On the northern shores the climatical improvement took mnore time to effect the soil needed for continous agriculture. Consequently the nrothernes made salsh-burn-agriculture, moving their fields evry 3rd or 4th year.

That may explain how this northern agriculture could exist, without leaving the same amout of traces as their southern nephews and nieses.

Besides - processing seeds of plants and cereals were developed already during paleolithic time - 30.000+ yrs BP. Not the least amongst the northern populations, that could use the cereals from the harvest throughout the entire winter. Probably together with the goat-milk and the sheep-cheese.

http://www.pnas.org/content/107/44/18815.full.pdf

http://www.aggsbach.de/2010/10/wheat/

Seems like the "Nerolithic revolution" is driven by the temperature - and the possibilwity to enhance produce and populations by massive cultivation - was a result of climate en e-x-p-e-n-as-i-o-n of small, agricultural foragers that spent late mesoliticum adapting to regional variations - before a larger expansion of this peculiar economy could happen.
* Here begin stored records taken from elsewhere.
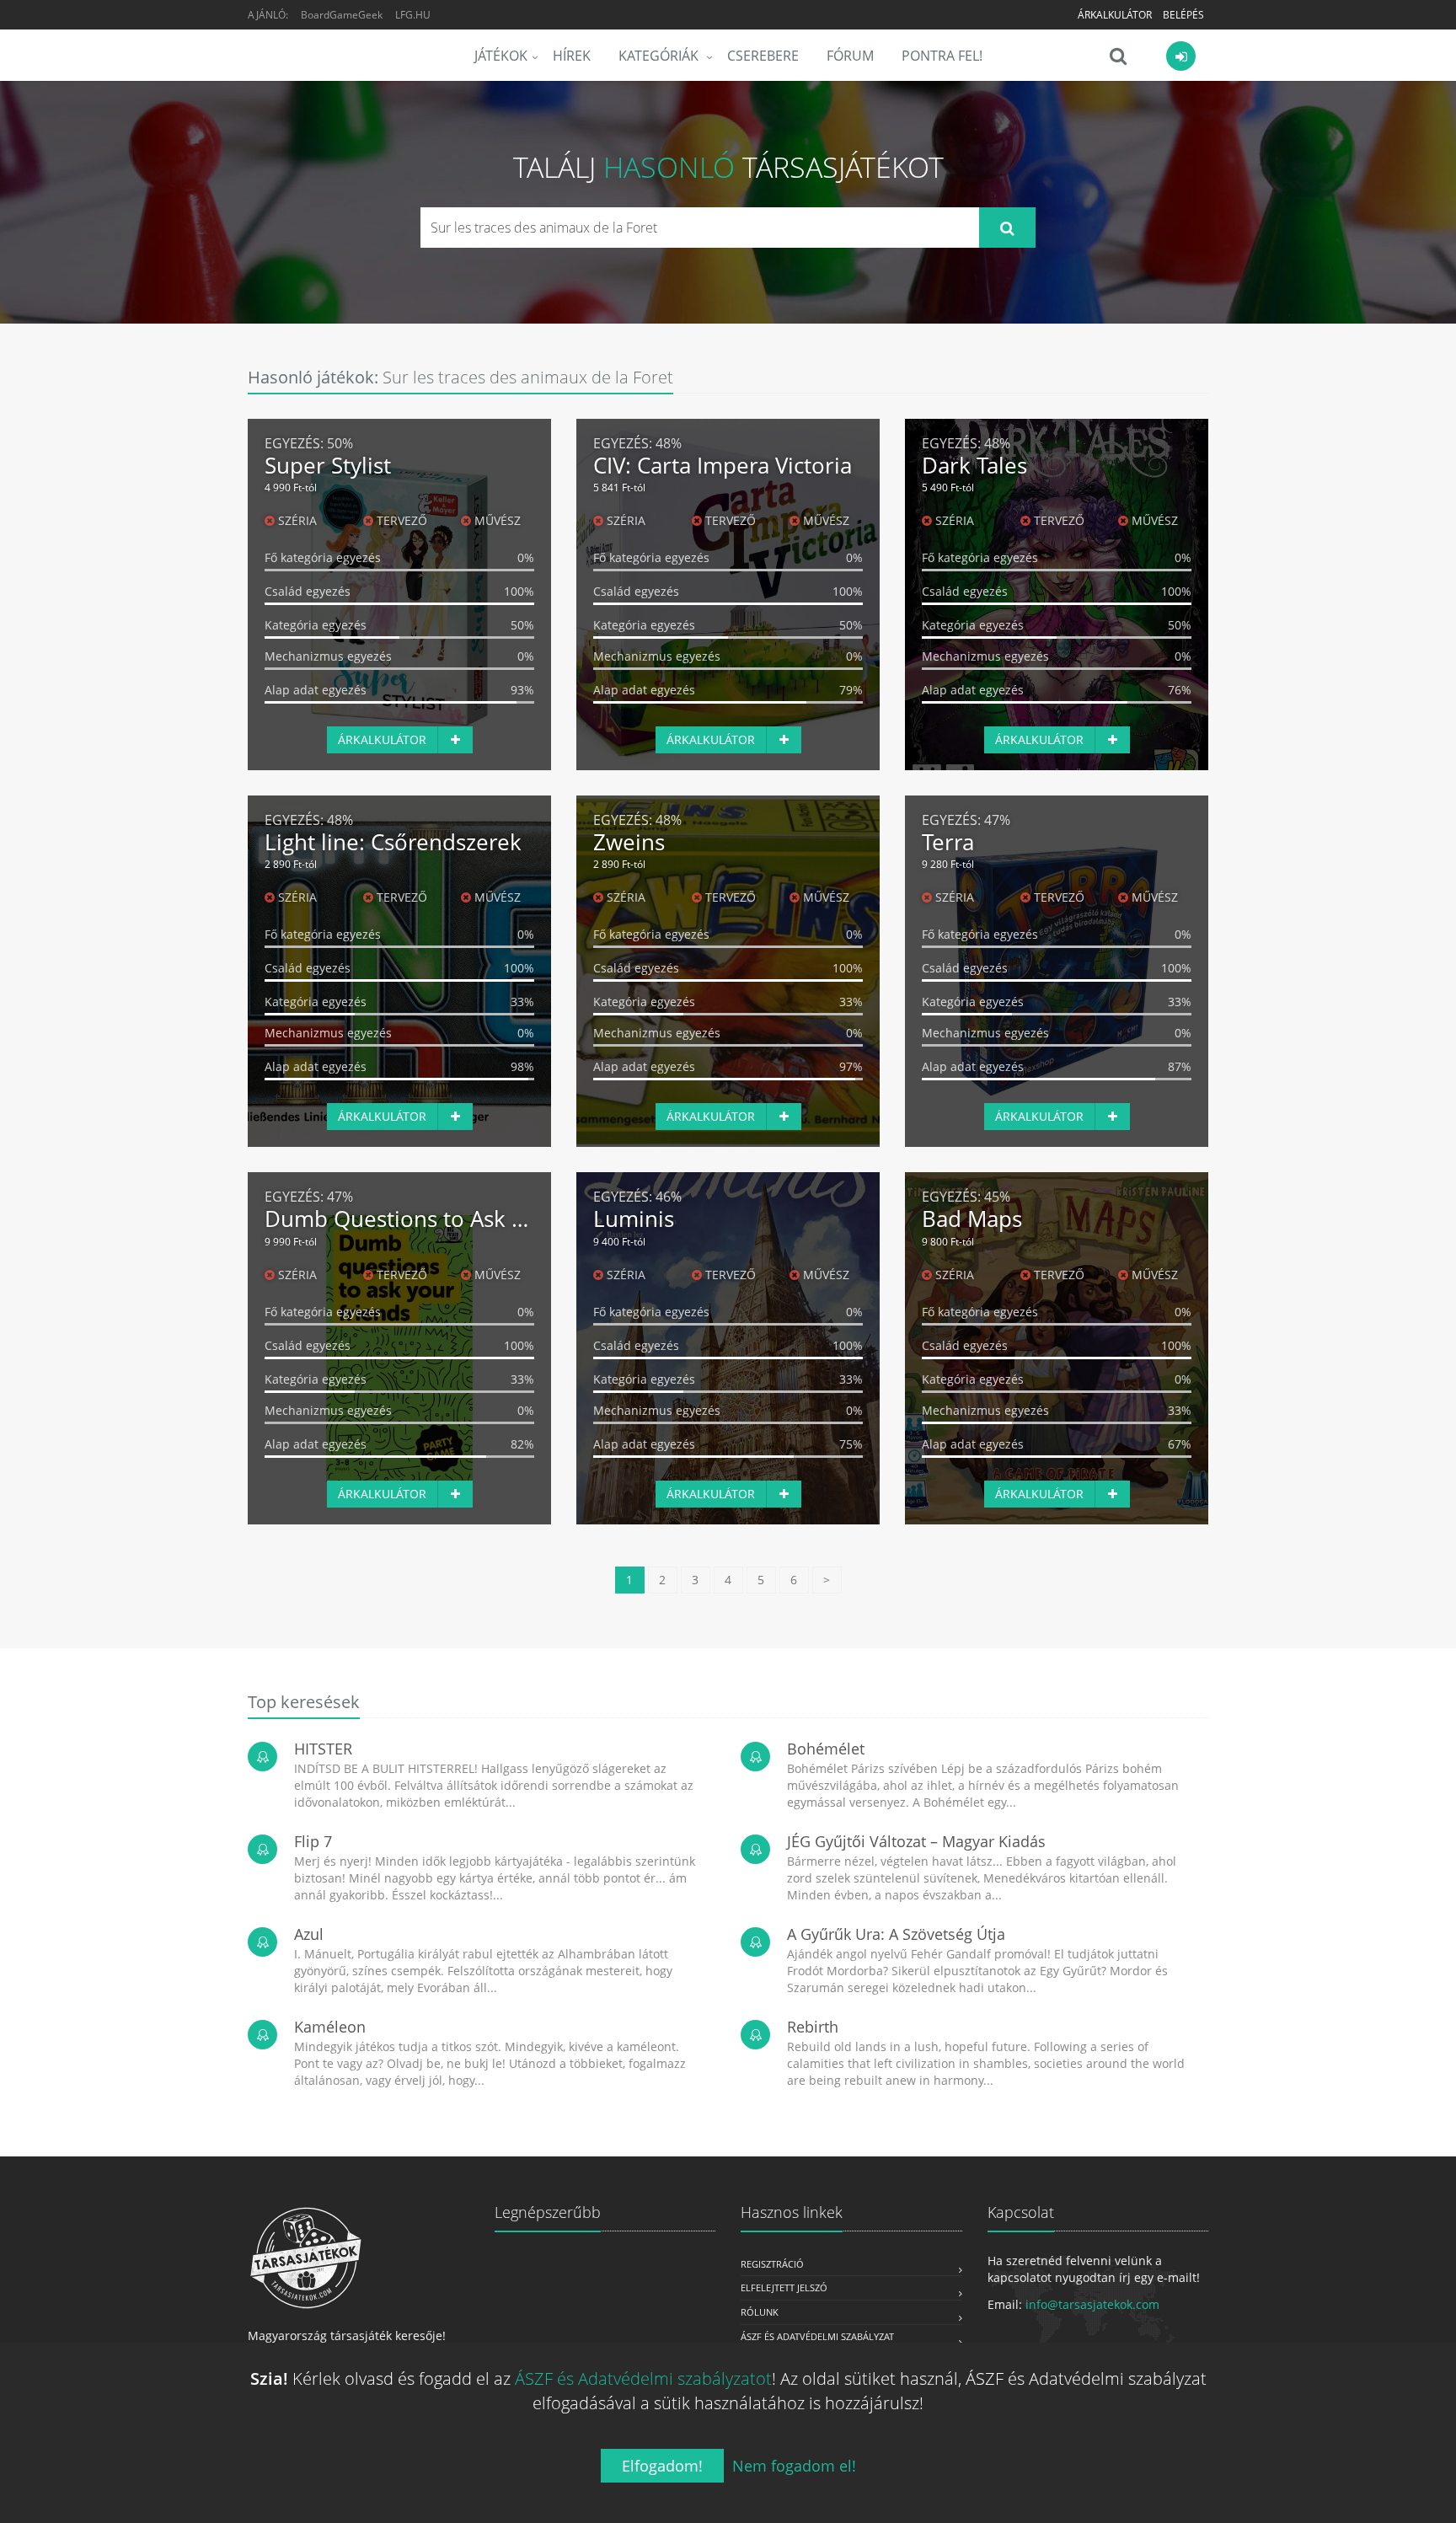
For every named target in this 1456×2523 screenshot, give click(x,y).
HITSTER (323, 1748)
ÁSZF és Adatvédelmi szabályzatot (643, 2378)
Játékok (500, 55)
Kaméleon (330, 2027)
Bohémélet (825, 1748)
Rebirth (812, 2027)
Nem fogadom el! (794, 2466)
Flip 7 (313, 1841)
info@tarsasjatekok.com (1092, 2304)
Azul (309, 1934)
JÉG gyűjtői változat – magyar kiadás (916, 1841)
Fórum (850, 55)
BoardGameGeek (342, 15)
By regional expension, rather than inter-continental migrations, to which there still is no clear evidence, genetically or otherwise.

Grey said...

@Unknown

"So the milk the researchers found would have been fermented or cooked or processed in some way."

Cooked porridge would be my guess.

#

"Or is this how the trait began?"

Anyone who was lactose tolerant could get some extra calories by eating their oats and milk uncooked.

and lo let there be muesli

#

"A different issue is: what would have compelled these folk to do this?"

If the neolithic package wasn't effective along the atlantic coast that would explain the neolithic settlements hugging the coast and relying on sea food.

That would have left all the inland areas to foragers. As soon as someone figured out the dairy + grain option (if that is what happened) they could move inland.

That would have given the people who first developed the new diet all the Isles plus a large swathe of land along the Atlantic coast from the sea to the west edge of LBK - a potentially massive population expansion for the people who first figured it out.

#

"Corded Ware seems to get it's range from Corded Ware types not wanting to be around other Corded Ware types."

Pasturage?

Unknown said...

I wrote:
"Corded Ware seems to get it's range from Corded Ware types not wanting to be around other Corded Ware types."

Gray wrote:
"Pasturage?"

Yeah, maybe. But where there are settlements to look at they are very small. And very hard to find. Only about 30 Corded Ware houses have been identified so far, and people have been looking hard for them. There must have been plenty of pasture available.

If you take a look the rare Corded Ware site at Wattendorf-Motzenstein (Mueller 2009) you see a very isolated settlement, there's not a lot of evidence of a wider network. And that might have meant they were self-sufficient but it would also mean they were operating close to bare subsistence.

If you have a choice, you go south, not north. Not this far north.

There is a lot of evidence at Motzenstein of relying on wild fauna -- the mass of the bone remains say they were living more on game than on cattle or other domesticates. And there was also a reliance on domesticated grain.

Winters were probably incredibly tough. So why not go south?

It feels like they were running from something. Maybe from each other. Maybe that signal of tuberculosis found among the LBK types was a lesson they learned about too much crowding when you're raising livestock and living so close to the land.